→ 引用テキスト
════════
航空機は濃い霧や雨という気象条件が苦手だ。また、今日では地上車両の故障ですら物流を麻痺させる原因となりえる。しかし、これらは全てドローン物流では問題ではなくなるかもしれない。たとえ荷下ろしのフォークリフトがぬかるんだ原っぱを横切れなかったとしても問題はない。地上作業員の一人が機体の機首を傾けてフックを外すだけで、貨物コンテナはウインチで安全に運び出すことができる。仕分け、積み込み、離陸というプロセスを南カリフォルニアの各空港で日に15回繰り返し、最終的に4,500kgの集荷積み荷を航空機に積み込んでサンバーナーディーノに戻る。給油は1日の終わりに1回行われるだけだ。
このようなアーバンエアモビリティは決してSFでは無い。電動化と自律航行のテクノロジーの進歩に裏付けされた、実用的なプロジェクトとして進めているのだ。例えば、エアバス社は、彼らがヴァハナと呼ぶ機体のテスト完了を公表した。ヴァハナは、都市や町の中や町の間を低空飛行することを目的とした電動垂直離着陸機(eVTOL)だ。また、グーグル社の野心家たちはコーラという機体を生み出したが、こちらも近距離や低空飛行のみを目的としている。ところで、これらの2つの航空機はどちらもまだ人が操縦することを想定している。つまり、特に悪天候の場合には飛べず、多くの貨物を運ぶことはできないのが難点だ。
════════
→ 生データ

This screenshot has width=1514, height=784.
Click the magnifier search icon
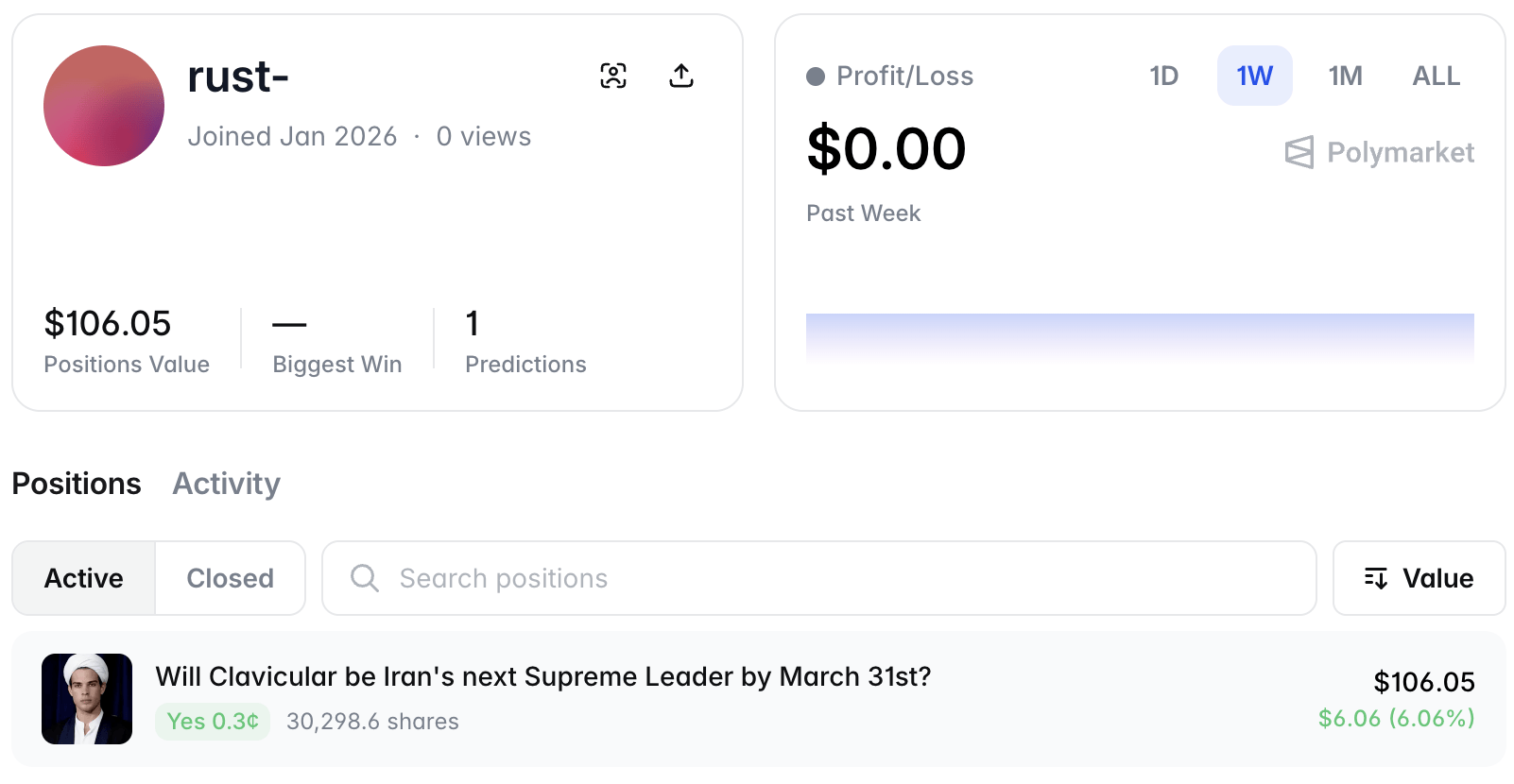365,578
════════
→ 求められる内容
ドローン物流に関する文章から、「航空機は濃い霧や雨という気象」で始まり「終わりに1回行われるだけだ。」で終わる部分を、両端を含めて一字一句違えずに書き写すこと。

→ 本課題の解答
航空機は濃い霧や雨という気象条件が苦手だ。また、今日では地上車両の故障ですら物流を麻痺させる原因となりえる。しかし、これらは全てドローン物流では問題ではなくなるかもしれない。たとえ荷下ろしのフォークリフトがぬかるんだ原っぱを横切れなかったとしても問題はない。地上作業員の一人が機体の機首を傾けてフックを外すだけで、貨物コンテナはウインチで安全に運び出すことができる。仕分け、積み込み、離陸というプロセスを南カリフォルニアの各空港で日に15回繰り返し、最終的に4,500kgの集荷積み荷を航空機に積み込んでサンバーナーディーノに戻る。給油は1日の終わりに1回行われるだけだ。